### PASSAGE TO READ
________________________________________

John Bloom (businessman)
John Bloom (born John Bloomstein)
|Born||8 November 1931|
|Died||3 March 2019(aged 87)|
|Education||Hackney Downs School|
John Bloom (8 November 1931 – 3 March 2019) was an English entrepreneur, best known for his role in the "Washing Machine Wars" of 1962–64 when he drastically reduced prices by direct sales that cut out the retailers. His company Rolls Razor made great inroads into the market but several manufacturers obtained injunctions to stop them selling at below the fixed retail price. His operation was also hit by a long postal strike and the withdrawal of a major backer, forcing the company into liquidation. Bloom was a controversial figure whose aggressive techniques shook up a complacent market but who gave new power to the consumer. His often-repeated motto "it's no sin to make a profit" became the title of his memoirs.

________________________________________

### PROBLEMS
(a) In the John Bloom biography, which school is listed under his education?
(b) From the John Bloom biography, write out word for word the part starting with "John Bloom (businessman)" and going on through "of his memoirs.".

________________________________________

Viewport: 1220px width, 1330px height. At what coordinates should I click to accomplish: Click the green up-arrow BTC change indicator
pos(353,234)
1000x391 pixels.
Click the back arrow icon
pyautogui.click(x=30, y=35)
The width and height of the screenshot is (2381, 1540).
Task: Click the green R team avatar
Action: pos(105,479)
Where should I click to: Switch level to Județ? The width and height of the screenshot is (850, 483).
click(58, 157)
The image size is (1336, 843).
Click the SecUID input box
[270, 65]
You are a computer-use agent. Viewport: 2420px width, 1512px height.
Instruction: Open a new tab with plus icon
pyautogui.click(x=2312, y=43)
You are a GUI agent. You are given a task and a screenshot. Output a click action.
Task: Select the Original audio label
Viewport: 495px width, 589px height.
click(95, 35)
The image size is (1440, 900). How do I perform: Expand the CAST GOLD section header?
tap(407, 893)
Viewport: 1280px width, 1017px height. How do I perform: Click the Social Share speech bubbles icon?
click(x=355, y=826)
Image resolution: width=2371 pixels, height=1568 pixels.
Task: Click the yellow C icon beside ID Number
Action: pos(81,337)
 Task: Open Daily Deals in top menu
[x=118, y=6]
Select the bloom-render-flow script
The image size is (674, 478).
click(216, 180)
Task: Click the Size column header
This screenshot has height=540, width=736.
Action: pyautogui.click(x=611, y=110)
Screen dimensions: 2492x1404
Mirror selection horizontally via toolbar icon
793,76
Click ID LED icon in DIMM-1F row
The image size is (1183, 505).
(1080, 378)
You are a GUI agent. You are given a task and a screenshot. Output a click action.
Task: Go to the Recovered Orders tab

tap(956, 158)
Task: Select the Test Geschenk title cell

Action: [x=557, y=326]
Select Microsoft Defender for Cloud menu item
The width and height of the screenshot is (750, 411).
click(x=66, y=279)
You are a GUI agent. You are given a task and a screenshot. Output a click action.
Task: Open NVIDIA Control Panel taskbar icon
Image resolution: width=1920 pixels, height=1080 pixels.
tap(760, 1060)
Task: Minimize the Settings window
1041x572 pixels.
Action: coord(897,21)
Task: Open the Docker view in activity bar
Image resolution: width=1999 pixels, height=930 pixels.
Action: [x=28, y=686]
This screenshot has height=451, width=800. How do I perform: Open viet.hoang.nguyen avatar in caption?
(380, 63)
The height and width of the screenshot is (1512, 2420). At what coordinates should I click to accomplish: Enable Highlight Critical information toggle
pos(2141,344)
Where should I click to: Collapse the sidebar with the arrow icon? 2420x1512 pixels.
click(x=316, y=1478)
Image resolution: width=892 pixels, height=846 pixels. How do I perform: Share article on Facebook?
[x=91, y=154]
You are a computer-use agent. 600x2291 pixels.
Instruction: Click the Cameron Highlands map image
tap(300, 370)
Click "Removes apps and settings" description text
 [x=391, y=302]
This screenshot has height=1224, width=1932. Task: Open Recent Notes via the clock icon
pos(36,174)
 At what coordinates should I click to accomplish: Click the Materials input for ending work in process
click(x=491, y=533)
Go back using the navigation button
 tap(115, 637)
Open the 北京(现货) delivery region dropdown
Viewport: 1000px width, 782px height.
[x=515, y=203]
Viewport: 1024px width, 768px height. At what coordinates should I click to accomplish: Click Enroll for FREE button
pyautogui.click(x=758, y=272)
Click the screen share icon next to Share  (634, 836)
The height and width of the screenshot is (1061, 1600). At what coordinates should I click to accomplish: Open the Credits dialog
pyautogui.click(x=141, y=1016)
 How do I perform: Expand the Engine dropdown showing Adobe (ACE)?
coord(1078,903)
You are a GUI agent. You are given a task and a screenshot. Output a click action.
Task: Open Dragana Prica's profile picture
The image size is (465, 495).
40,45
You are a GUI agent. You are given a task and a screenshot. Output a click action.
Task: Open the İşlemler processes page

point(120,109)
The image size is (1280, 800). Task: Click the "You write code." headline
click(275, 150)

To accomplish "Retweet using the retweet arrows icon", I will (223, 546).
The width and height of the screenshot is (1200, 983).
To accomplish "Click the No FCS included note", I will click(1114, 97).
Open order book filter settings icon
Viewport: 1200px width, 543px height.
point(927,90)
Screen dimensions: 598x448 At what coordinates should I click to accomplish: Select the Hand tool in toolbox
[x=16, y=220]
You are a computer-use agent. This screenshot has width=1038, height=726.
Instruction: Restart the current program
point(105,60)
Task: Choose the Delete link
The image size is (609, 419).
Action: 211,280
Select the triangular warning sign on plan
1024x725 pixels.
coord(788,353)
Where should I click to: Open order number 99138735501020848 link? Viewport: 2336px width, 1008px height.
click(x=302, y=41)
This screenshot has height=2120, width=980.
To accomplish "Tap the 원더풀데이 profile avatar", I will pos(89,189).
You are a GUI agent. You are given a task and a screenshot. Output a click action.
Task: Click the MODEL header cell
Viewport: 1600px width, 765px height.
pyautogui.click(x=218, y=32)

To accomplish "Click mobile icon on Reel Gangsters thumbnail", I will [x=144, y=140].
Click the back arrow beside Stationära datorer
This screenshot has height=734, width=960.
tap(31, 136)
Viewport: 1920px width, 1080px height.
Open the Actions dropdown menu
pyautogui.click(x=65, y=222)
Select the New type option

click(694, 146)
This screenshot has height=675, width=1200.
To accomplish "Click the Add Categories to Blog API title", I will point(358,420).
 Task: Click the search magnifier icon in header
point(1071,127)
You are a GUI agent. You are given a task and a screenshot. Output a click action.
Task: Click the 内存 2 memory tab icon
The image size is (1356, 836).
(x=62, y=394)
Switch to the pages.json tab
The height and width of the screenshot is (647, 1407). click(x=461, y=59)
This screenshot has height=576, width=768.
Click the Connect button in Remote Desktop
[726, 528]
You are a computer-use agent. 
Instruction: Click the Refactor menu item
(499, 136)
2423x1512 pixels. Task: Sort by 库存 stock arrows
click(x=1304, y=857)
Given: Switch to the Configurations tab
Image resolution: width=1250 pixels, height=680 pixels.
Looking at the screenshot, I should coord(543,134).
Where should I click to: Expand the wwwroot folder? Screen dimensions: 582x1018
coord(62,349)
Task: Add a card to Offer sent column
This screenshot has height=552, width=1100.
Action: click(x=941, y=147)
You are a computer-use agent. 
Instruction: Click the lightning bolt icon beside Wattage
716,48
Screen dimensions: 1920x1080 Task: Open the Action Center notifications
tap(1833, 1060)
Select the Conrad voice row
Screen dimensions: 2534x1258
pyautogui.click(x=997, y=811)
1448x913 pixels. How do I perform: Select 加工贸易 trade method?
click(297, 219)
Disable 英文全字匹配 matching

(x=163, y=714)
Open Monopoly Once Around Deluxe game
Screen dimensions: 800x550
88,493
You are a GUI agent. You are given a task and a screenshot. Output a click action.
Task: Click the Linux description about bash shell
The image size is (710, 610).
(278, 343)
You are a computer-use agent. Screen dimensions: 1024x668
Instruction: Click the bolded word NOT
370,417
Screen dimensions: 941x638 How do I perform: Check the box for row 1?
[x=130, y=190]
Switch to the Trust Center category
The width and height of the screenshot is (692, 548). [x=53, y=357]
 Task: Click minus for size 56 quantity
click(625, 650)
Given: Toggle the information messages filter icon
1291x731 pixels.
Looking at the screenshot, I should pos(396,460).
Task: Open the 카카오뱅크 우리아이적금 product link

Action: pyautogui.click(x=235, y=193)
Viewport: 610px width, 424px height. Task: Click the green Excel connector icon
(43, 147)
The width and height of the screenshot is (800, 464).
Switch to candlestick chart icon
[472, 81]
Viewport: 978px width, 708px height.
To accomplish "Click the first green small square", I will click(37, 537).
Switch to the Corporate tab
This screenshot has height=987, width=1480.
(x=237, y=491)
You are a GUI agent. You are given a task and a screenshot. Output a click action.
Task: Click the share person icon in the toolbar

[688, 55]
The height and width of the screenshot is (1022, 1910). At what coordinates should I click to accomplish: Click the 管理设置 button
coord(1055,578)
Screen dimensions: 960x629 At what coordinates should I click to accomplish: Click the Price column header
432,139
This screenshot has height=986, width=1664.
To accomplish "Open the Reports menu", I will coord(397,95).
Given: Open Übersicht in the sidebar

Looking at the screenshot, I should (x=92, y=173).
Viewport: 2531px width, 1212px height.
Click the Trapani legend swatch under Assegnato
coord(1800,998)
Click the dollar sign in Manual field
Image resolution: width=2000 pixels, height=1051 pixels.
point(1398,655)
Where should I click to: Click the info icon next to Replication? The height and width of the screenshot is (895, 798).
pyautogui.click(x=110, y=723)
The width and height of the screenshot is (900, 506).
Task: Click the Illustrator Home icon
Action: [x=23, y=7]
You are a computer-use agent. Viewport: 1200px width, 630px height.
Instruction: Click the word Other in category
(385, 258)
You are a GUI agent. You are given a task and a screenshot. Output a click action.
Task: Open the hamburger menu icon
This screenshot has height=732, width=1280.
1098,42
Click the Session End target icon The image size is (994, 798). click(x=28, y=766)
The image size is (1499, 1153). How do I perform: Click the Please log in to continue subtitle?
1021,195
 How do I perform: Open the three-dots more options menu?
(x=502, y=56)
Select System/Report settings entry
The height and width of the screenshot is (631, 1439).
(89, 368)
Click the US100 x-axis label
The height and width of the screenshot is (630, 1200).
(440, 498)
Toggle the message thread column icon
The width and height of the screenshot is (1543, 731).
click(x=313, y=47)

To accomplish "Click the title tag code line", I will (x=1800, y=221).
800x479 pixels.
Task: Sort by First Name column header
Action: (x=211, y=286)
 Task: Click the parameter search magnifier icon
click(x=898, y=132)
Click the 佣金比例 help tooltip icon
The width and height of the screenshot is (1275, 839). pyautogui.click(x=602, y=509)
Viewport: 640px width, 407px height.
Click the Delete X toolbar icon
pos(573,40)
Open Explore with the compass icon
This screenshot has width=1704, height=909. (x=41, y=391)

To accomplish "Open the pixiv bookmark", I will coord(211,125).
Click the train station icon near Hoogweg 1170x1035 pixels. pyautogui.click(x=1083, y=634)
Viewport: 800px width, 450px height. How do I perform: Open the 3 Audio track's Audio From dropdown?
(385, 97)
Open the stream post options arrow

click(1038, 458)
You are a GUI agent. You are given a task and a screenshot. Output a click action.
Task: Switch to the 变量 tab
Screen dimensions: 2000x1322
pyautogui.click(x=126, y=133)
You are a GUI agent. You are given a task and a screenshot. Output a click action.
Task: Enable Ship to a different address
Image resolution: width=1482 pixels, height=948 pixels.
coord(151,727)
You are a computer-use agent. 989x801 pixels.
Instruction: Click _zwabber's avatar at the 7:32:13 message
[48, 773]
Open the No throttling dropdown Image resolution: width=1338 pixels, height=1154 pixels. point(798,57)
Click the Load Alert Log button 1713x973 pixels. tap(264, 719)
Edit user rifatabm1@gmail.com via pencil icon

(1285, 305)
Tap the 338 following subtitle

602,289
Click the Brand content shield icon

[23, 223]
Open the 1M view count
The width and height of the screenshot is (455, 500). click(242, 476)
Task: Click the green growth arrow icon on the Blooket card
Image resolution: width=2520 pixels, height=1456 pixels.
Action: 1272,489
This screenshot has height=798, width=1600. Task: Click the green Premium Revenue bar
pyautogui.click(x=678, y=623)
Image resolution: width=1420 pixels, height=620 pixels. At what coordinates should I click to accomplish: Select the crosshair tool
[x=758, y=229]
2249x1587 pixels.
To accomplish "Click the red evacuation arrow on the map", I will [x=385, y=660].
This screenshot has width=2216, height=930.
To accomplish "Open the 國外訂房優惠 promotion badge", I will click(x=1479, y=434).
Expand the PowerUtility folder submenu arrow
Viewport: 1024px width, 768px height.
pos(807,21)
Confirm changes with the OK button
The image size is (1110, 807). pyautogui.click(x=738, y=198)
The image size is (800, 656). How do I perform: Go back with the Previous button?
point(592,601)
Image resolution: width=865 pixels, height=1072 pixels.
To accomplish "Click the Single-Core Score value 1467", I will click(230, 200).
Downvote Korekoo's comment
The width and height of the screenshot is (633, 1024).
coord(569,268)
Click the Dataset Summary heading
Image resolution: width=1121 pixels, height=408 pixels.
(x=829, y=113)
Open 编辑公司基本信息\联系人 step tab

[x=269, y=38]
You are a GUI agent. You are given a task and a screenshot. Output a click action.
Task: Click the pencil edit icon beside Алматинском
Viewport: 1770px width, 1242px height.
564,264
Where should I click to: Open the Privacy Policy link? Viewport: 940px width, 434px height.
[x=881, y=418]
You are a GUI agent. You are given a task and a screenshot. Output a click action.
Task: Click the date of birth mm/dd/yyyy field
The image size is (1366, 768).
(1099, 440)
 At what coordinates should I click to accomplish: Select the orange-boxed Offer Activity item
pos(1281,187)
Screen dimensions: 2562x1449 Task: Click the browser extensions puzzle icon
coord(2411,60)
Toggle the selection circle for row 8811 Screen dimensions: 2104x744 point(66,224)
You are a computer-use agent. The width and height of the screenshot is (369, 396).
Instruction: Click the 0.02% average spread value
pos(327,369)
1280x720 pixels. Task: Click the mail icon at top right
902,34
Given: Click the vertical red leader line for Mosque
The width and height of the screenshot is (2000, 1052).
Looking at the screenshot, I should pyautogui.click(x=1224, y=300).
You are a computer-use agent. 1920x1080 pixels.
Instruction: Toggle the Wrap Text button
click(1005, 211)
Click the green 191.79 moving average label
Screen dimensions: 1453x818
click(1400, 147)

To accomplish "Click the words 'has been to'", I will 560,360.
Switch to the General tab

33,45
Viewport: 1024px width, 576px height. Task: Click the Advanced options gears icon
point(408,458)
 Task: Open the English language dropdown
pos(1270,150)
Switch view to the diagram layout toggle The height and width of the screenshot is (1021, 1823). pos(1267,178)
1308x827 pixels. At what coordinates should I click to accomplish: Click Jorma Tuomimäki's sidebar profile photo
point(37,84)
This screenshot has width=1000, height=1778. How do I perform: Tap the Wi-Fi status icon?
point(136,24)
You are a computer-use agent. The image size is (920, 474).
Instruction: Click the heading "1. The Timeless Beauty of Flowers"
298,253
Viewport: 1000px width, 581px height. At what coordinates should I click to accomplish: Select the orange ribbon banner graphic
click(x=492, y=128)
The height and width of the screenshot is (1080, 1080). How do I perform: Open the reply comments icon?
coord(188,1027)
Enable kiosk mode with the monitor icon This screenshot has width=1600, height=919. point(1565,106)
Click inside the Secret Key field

________________________________________

### EXPECTED RESPONSES
(a) Hackney Downs School

(b)
John Bloom (businessman)
John Bloom (born John Bloomstein)
|Born||8 November 1931|
|Died||3 March 2019(aged 87)|
|Education||Hackney Downs School|
John Bloom (8 November 1931 – 3 March 2019) was an English entrepreneur, best known for his role in the "Washing Machine Wars" of 1962–64 when he drastically reduced prices by direct sales that cut out the retailers. His company Rolls Razor made great inroads into the market but several manufacturers obtained injunctions to stop them selling at below the fixed retail price. His operation was also hit by a long postal strike and the withdrawal of a major backer, forcing the company into liquidation. Bloom was a controversial figure whose aggressive techniques shook up a complacent market but who gave new power to the consumer. His often-repeated motto "it's no sin to make a profit" became the title of his memoirs.